According to a recent report by Axios, USCIS has begun to issue denials for Afghan applications for humanitarian parole. These denials highlight the ongoing struggle for thousands of Afghan evacuees to resettle following the withdrawal of U.S. troops from their war-torn country.
Crisis in Afghanistan
You may remember the powerful images of individuals fleeing Afghanistan following the withdrawal of U.S. forces from the country late last summer. With the impending Taliban takeover, tens of thousands of Afghans evacuated with few or no belongings, often piling into small aircraft departing from the Kabul airport. In total, nearly 130,000 Afghans fled the country. As the dust settles, questions increase as to how to efficiently and humanely resettle these refugees in the United States.
Following the chaos of the withdrawal, Alejandro Mayorkas, the Secretary of the Department of Homeland Security (“DHS”), reiterated the Biden Administration’s “enduring commitment” to assisting Afghan refugees who aided the U.S. war effort and those particularly vulnerable under Taliban rule.
Operation Allies Welcome
At the direction of President Biden, DHS has undertaken efforts to assist vulnerable Afghans in the resettlement process, implementing Operation Allies Welcome. As part of that effort, former governor of Delaware Jack Marell will coordinate the operation, which will bring together multiple federal agencies to efficiently and safely resettle tens of thousands of Afghans in the United States.
According to Secretary Mayorkas, over 40,000 Afghans arrived in the United States, of whom approximately 20% were either U.S. citizens or legal permanent residents. More recent estimates put this number closer to 75,000. The majority of Afghans awaiting entry into the United States are housed in military bases across the United States as they await the start to their new life in the United States. Despite significant efforts, thousands remain in limbo this holiday season.
The U.S. Citizenship and Immigration Services (“USCIS”) has struggled to keep up with the surge in applications for humanitarian parole. According to USCIS, humanitarian parole is utilized to admit noncitizens into the United States in circumstances involving an urgent humanitarian reason or for whom there is a significant public health benefit. The benefit of humanitarian parole is that it provides a two-year stopgap to allow for individuals to then apply to a host of immigration programs like asylum, refugee status, or a special immigrant visa.
A recent article by Axios highlights reports of recent denials of applications for humanitarian parole despite promises by the Biden administration to assist Afghan evacuees with the resettlement process.
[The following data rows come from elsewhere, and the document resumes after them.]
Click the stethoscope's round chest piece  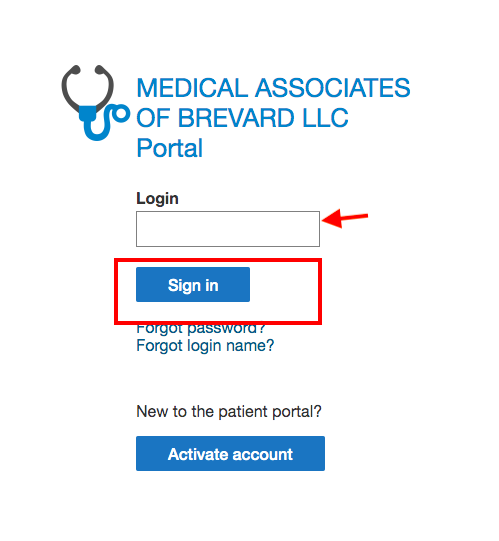click(121, 114)
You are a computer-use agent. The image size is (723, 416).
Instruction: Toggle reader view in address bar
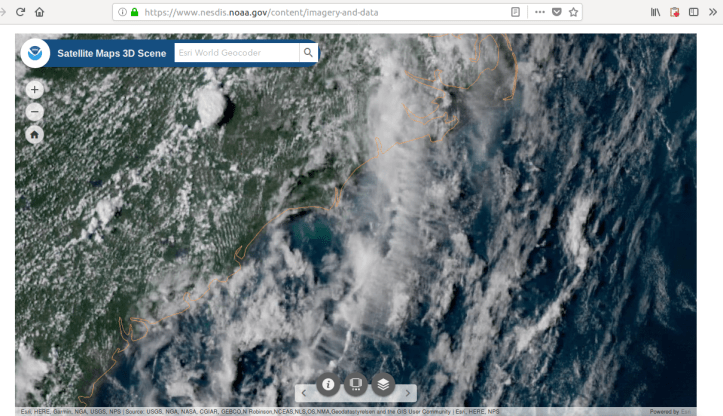(x=515, y=12)
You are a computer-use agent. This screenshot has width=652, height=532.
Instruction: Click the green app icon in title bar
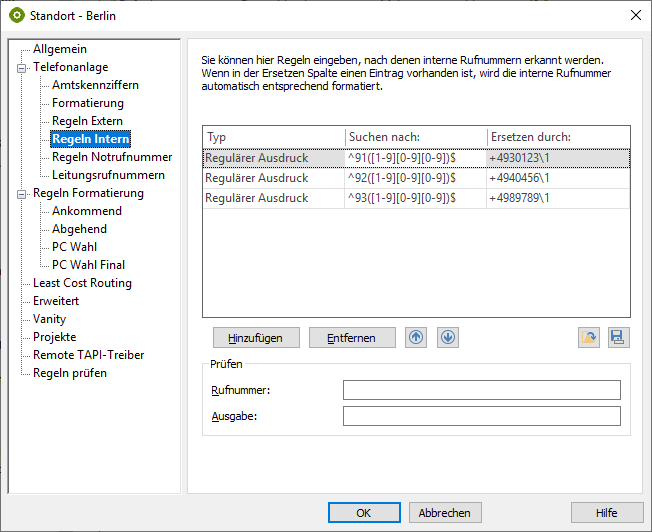[x=17, y=14]
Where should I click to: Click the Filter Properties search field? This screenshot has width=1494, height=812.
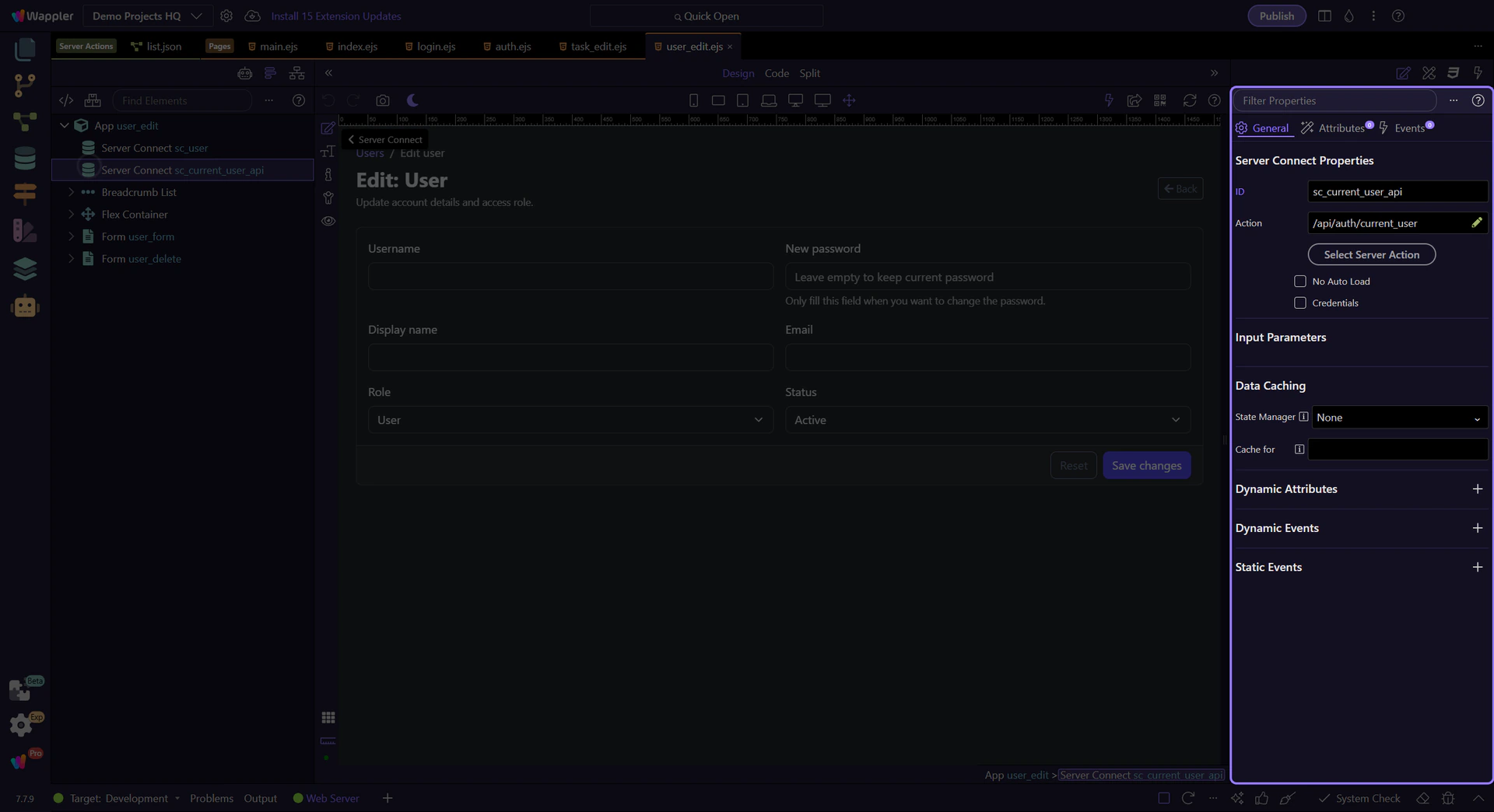tap(1334, 100)
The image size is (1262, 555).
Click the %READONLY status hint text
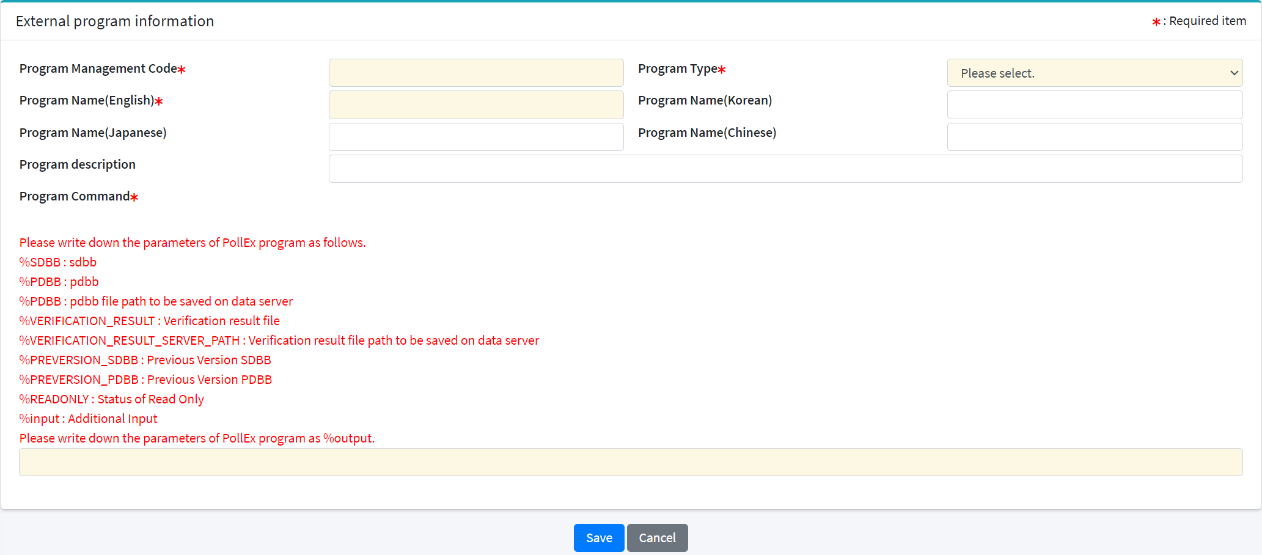click(x=111, y=399)
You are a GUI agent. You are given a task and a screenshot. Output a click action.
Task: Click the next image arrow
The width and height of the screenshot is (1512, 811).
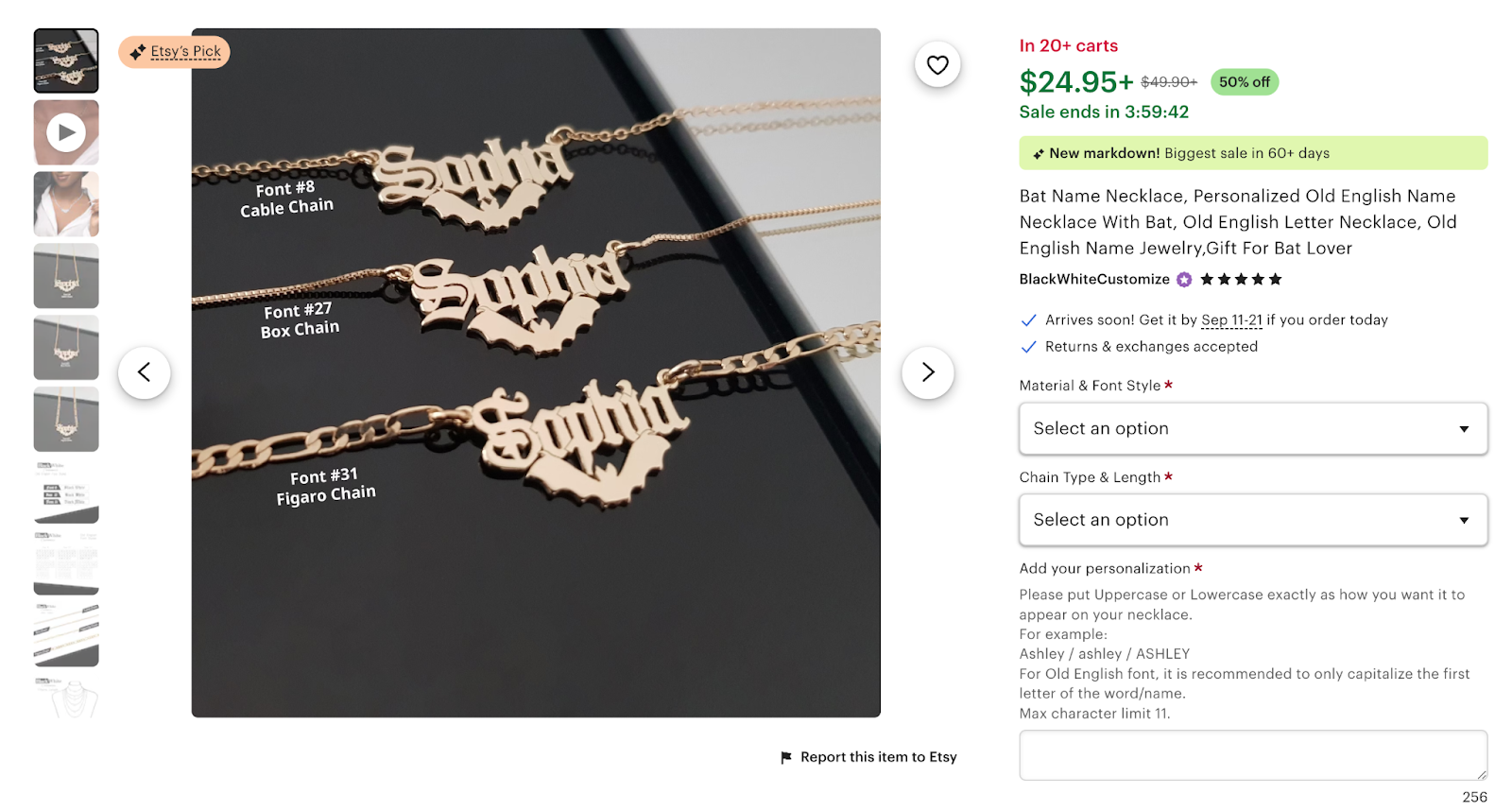927,372
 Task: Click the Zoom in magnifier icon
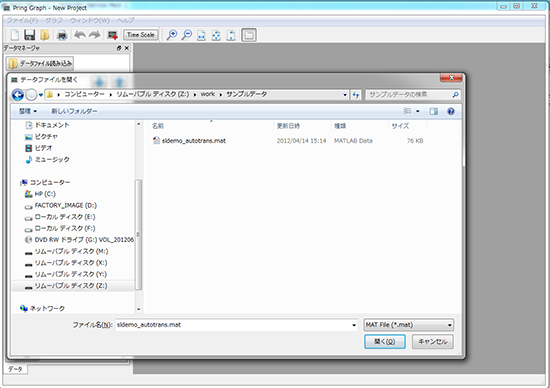point(172,35)
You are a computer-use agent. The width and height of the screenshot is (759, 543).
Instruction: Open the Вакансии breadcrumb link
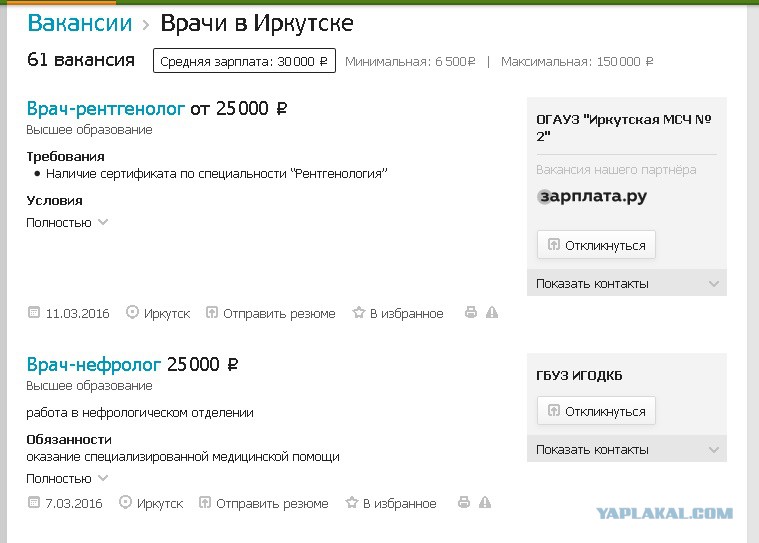pos(80,23)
Although many applications have been approved, at least one denial letter requested documentation of the serious harms faced by the applicant. This request comes despite explicit 2017 USCIS guidance providing that humanitarian parole may be granted for those fearing harm due to generalized violence. Some immigration lawyers have complained this request poses unnecessary bars to those seeking relief.
Administration officials reportedly told Axios the denials reflect that the program was never intended as a workaround to the refugee resettlement program or Operation Allies Welcome and only will be used for people in extreme circumstances outside the operation and unable to wait for refugee resettlement. Although the Biden administration has not made an official comment on these denials, they underscore the complicated immigration process Afghan evacuees must negotiate before obtaining legal status in the United States.